Think about paying off some of your debt first, which would ease some of the financial burdens and help you get a better mortgage rate.
While paying down debt to save may seem contradictory, once those bills are paid off, you could have hundreds, if not thousands, of dollars freed up to help you save more quickly.
PAY YOUR FUTURE MORTGAGE NOW:
Put the difference between your rent and the estimated future mortgage payment into your savings account and treat it like any other monthly bill you’ll have to pay.
As a result, you’ll get acclimated to the concept of paying a larger mortgage, and you’ll also be saving for your house at the same time.
PAY YOUR SAVINGS ACCOUNT FIRST:
Before they put money into a savings account, many people wait until the end of the month to see how much they have left. It would be best if you never did this. Most of the time, you won’t have any money left.

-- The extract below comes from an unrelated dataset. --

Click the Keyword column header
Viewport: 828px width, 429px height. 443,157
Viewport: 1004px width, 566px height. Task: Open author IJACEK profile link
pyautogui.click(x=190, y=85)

First, you need to figure out how much money you can put away for the long run. It may take some getting used to, but you will begin to adjust once you start putting money away.
If it’s tempting to tap into your savings account, keep it in a separate bank from your checking account.
CUT YOUR EXPENSES:
To save money if you’re already living paycheck to paycheck, start by cutting your costs by 10% all over. So, if your monthly grocery shopping budget is $600, try cutting $50 to make it $550.
Reduce your monthly cable bill. Cancel a few of your streaming services. Instead of going to the gym, consider riding your bike to work.
When you apply this method to all your costs, a small amount of money here and there will add up over time. However, you’ll soon have enough money saved for the down payment.
THE BOTTOM LINE:
Remember that saving money takes time – slow and steady wins the race.